▸ YANG AKAN DIKERJAKAN
1. Menurut teks yang dibahas, kapan aksi protes di Seattle terjadi?
2. Tuliskan kembali tanpa mengubah apa pun bagian dari teks yang dibahas yang diawali kata-kata berisi "Tetapi, sejarah berjalan" dan diakhiri "menghadang laju kapitalisme.".
3. Sebutkan semua nama orang yang muncul dalam teks yang dibahas.

▸ TEKS YANG DIBAHAS
—————

Tetapi, sejarah berjalan dengan derap kaki yang tidak terduga, sehingga prediksi Fukuyama itu pun seperti kandas di ujung waktu. Apalagi, kapitalisme tak dapat diingkari telah gagal membawa dunia menjadi lebih baik. Karena itu, gerakan yang mencoba menumbangkan kapitalisme pun lahir, salah satunya adalah perlawanan Seattle. Aksi protes yang terjadi pada bulan Desember 1999 itu dapatlah dimaknai sebagai wujud dari gerakan antiglobalisasi (antikapitalisme). Karena aksi yang telah melibatkan 70-an ribu orang itu, ternyata telah mampu "menghentikan" pertemuan WTO. Pendek kata, aksi itu telah mampu menghadang laju kapitalisme.

Mengapa muncul sebuah gerakan yang ingin mendepak kapitalisme yang sudah tahunan menghuni bumi dan jadi sebuah ideologi yang dianut penduduk dunia? Siapa saja yang ada di dalam aksi itu? Ke mana gerakan itu nanti bermuara? Pertanyaan-pertanyaan itu yang coba dijawab Simon Tormey dalam buku Anti-Kapitalesme ini.

Sebagai sebuah ideologi, kapitalisme dicatat lahir pada awal abad-17 yang semula di-"setting" untuk mendobrak fondasi dari bangunan feodalisme. Tidak salah lagi, jika kelahiran kapitalisme dapat dimaknai telah membebaskan biang perbudakan dan memberi angin segar akan adanya ruang kebebasan bagi manusia. Tetapi, niat suci kapitalisme itu tidak bisa dicatat sebagai "pahlawan sejati" karena pada perkembangannya, toh kaum buruh tak bisa menikmati kehidupan yang layak. Sebab -dalam terminologi Marx- buruh telah dieksploitasi dan ditindas.


Buruh toh tetap saja miskin, sebab tak punya modal dan tak menguasi alat-alat produksi. Apalagi, sejak pecah Perang Dunia II yang menjadikan kapitalisme tidak lagi berskala lokal, dengan model transnasional yang kian menyimpulkan dunia dalam genggaman, justru semakin melipat buruh dan negara berkembang dalam jepitan kemiskinan yang akut. Sebab, negara kapitalis bisa membangun "sebuah kerajaan" bisnis (perusahaan) di negara berkembang, dan lagi-lagi kaum borjuis-lah yang selalu dalam limpahan keuntungan.

—————

▸ DATA YANG DIKUMPULKAN
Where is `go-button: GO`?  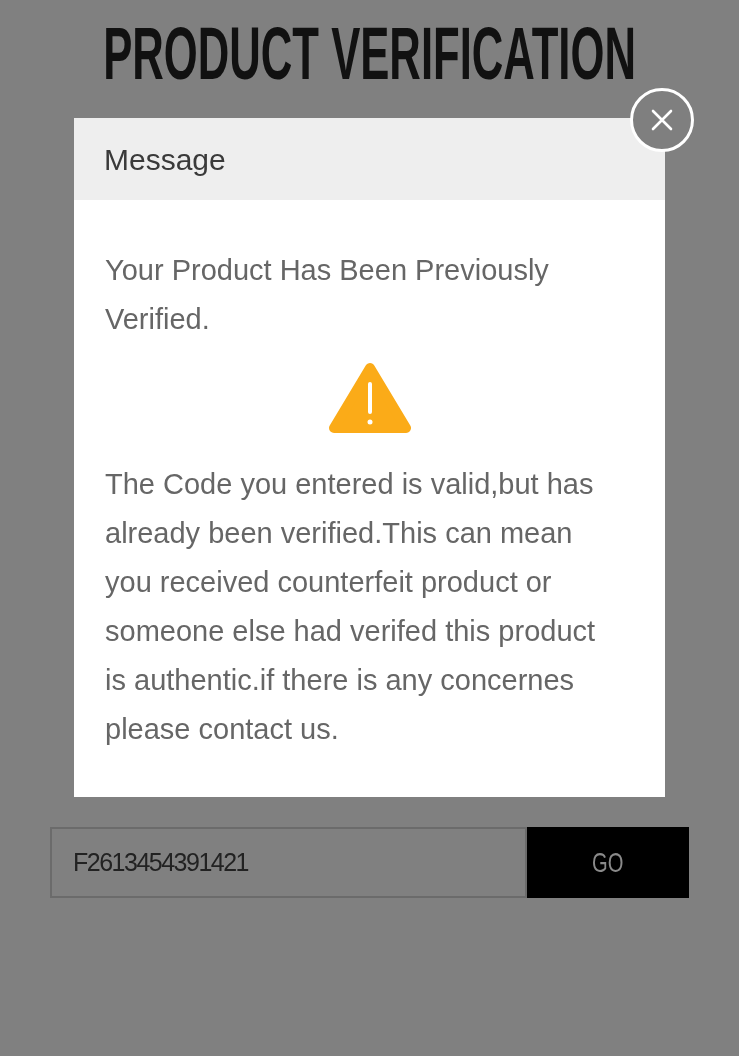
go-button: GO is located at coordinates (608, 862).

—————

▸ JAWABAN YANG DIHARAPKAN
1. Desember 1999.

2.
Tetapi, sejarah berjalan dengan derap kaki yang tidak terduga, sehingga prediksi Fukuyama itu pun seperti kandas di ujung waktu. Apalagi, kapitalisme tak dapat diingkari telah gagal membawa dunia menjadi lebih baik. Karena itu, gerakan yang mencoba menumbangkan kapitalisme pun lahir, salah satunya adalah perlawanan Seattle. Aksi protes yang terjadi pada bulan Desember 1999 itu dapatlah dimaknai sebagai wujud dari gerakan antiglobalisasi (antikapitalisme). Karena aksi yang telah melibatkan 70-an ribu orang itu, ternyata telah mampu "menghentikan" pertemuan WTO. Pendek kata, aksi itu telah mampu menghadang laju kapitalisme.

3. Fukuyama, Simon Tormey, Marx